GOD AND WAR
GOD AND WAR
A short excerpt from my Oxford Interfaith Forum Lecture delivered earlier this year that may be relevant to recent events and claims about God.
"The understanding of the one divine reality as the source of all is as important as the distinctive understanding of divinity that our traditions offer. I believe that it needs renewed emphasis in our times. I am aware of non-theistic traditions that do not employ the language of the divinity to speak of the cosmos. In different ways, these traditions also teach about the unity and interdependence of all that exists. The grave danger of overlooking the universality of the divine is the danger of understanding the divine as a tribal, ethnic, or national deity of our religious community, our ethnic group or our nation. The consequence is the privileging of our own particular identities in relation to others. "

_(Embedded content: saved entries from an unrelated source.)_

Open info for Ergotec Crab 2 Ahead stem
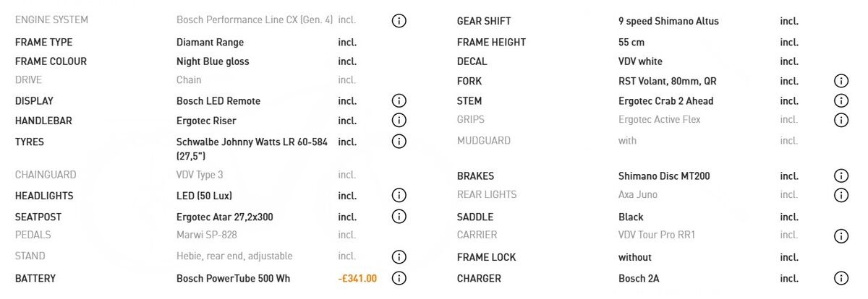Image resolution: width=868 pixels, height=299 pixels. 841,101
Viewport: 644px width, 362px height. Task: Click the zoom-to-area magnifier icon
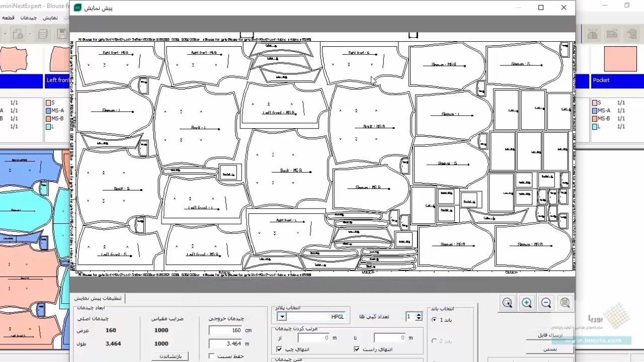[507, 303]
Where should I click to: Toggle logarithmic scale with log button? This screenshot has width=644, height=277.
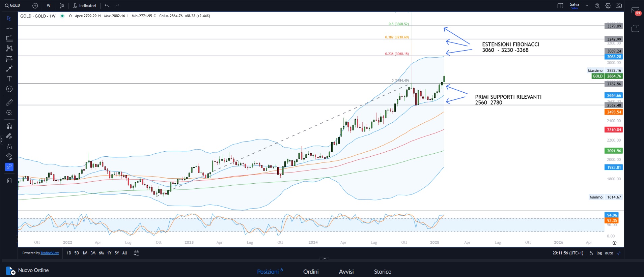click(x=599, y=253)
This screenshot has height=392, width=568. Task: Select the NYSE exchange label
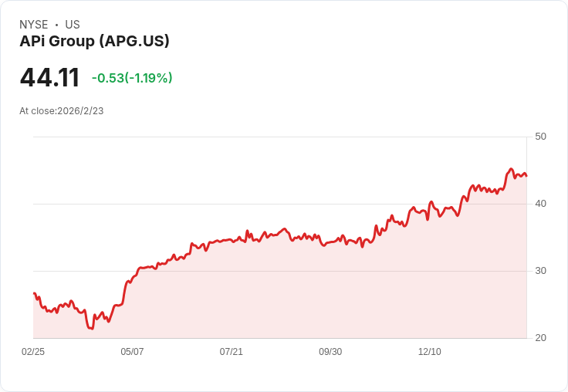[33, 25]
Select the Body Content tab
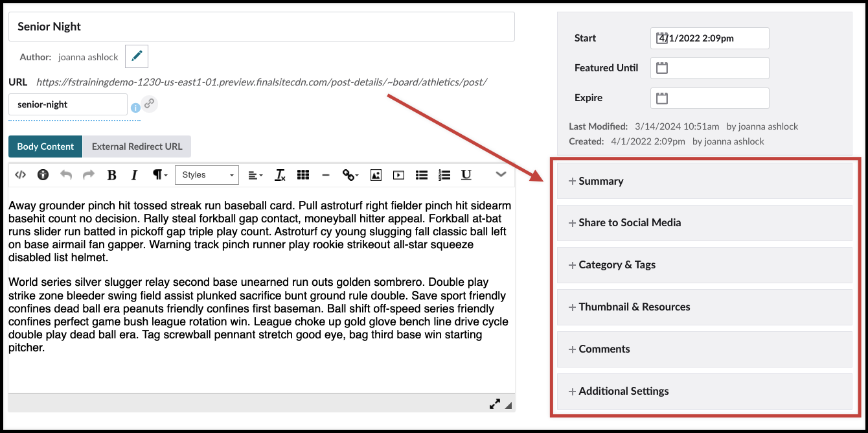The image size is (868, 433). [45, 146]
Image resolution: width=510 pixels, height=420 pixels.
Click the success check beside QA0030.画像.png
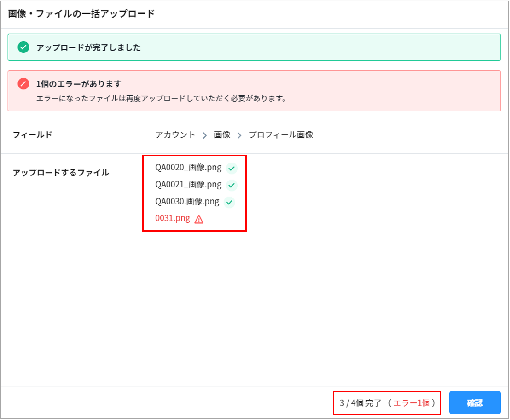tap(229, 203)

"When God becomes our God, sharing our own partialities, prejudices, and narrow interests, it is uncomplicated to invoke that God on our side in times of conflict with other communities."

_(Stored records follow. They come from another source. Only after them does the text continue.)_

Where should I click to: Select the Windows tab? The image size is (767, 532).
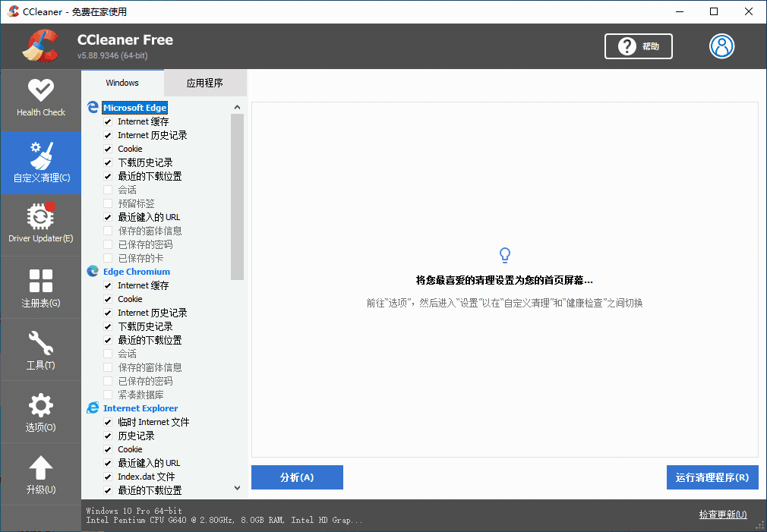click(122, 82)
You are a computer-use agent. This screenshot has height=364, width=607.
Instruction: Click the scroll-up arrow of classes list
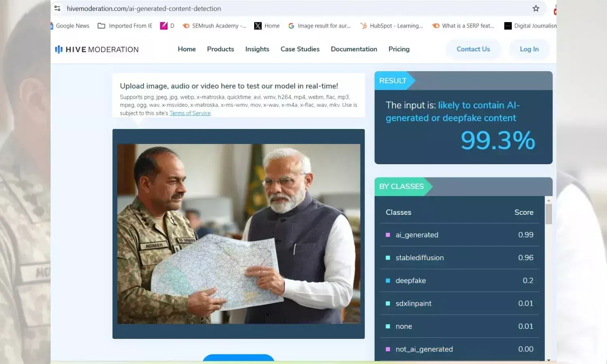548,200
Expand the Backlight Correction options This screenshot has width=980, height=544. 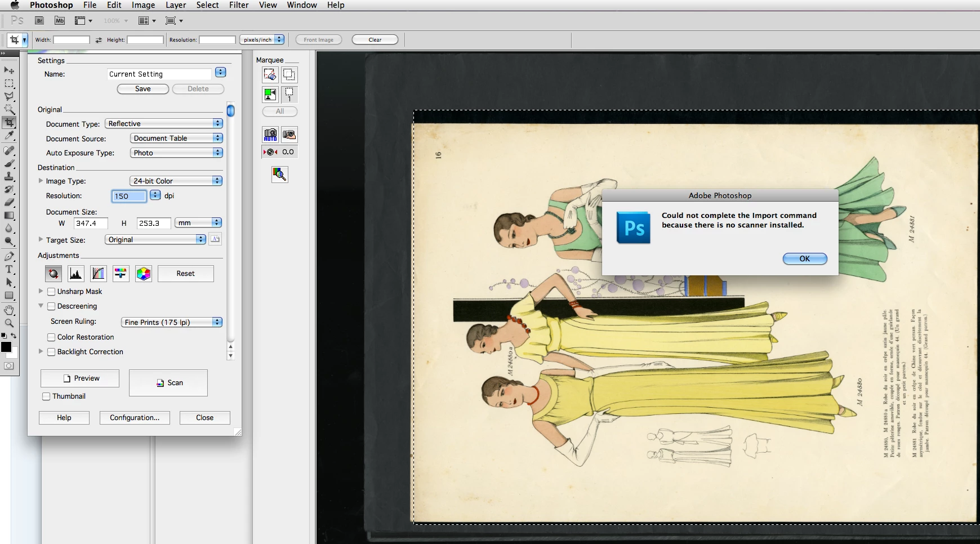(x=41, y=351)
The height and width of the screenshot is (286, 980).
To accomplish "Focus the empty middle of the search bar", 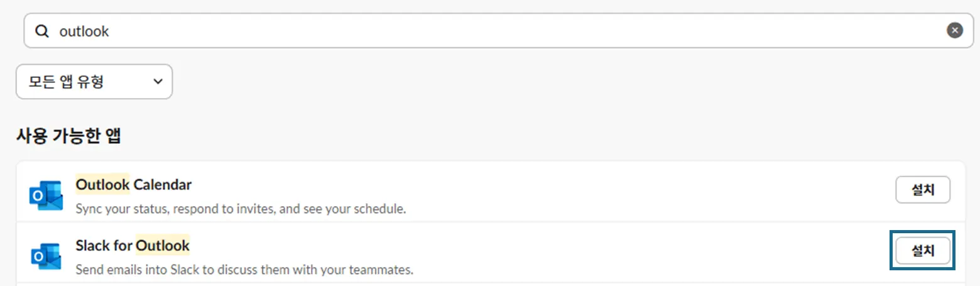I will [x=503, y=31].
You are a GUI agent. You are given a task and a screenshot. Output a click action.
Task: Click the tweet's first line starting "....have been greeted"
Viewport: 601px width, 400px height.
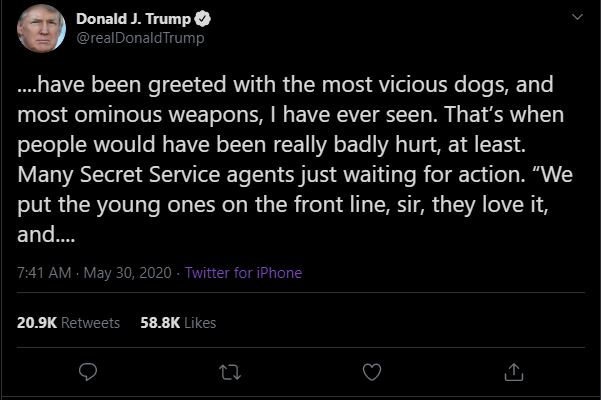pyautogui.click(x=285, y=85)
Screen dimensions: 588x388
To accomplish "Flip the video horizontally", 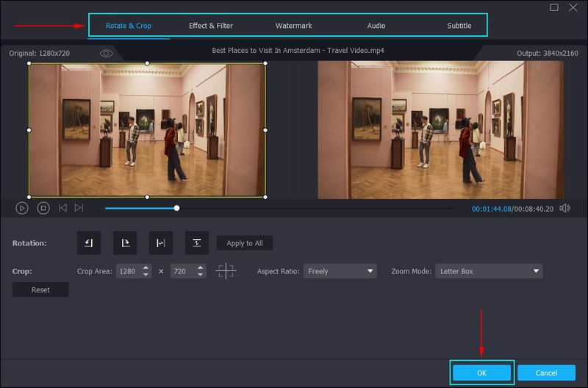I will (161, 243).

"We are historical beings, conditioned by our experiences and by the cultural lens and symbols through which we see and interpret reality. It is natural that we also interpret the divine though the familiar prism of these symbols and the cultural world view in which we are immersed. We need, however, to complement these localized understanding of the divine with the insight that the divine is universal. Our particular and distinctive ways of speaking about the divine are precious and are not displaced by the universal. "
"Without a vision of the divine as the source of all life, there is the real danger of centering ourselves in a being that we create in our own image, having our own prejudices, our own likes, and dislikes, hating those we hate and loving only those we love. This is “our God,” taking our side in conflicts and giving approval to our acts of violence against others."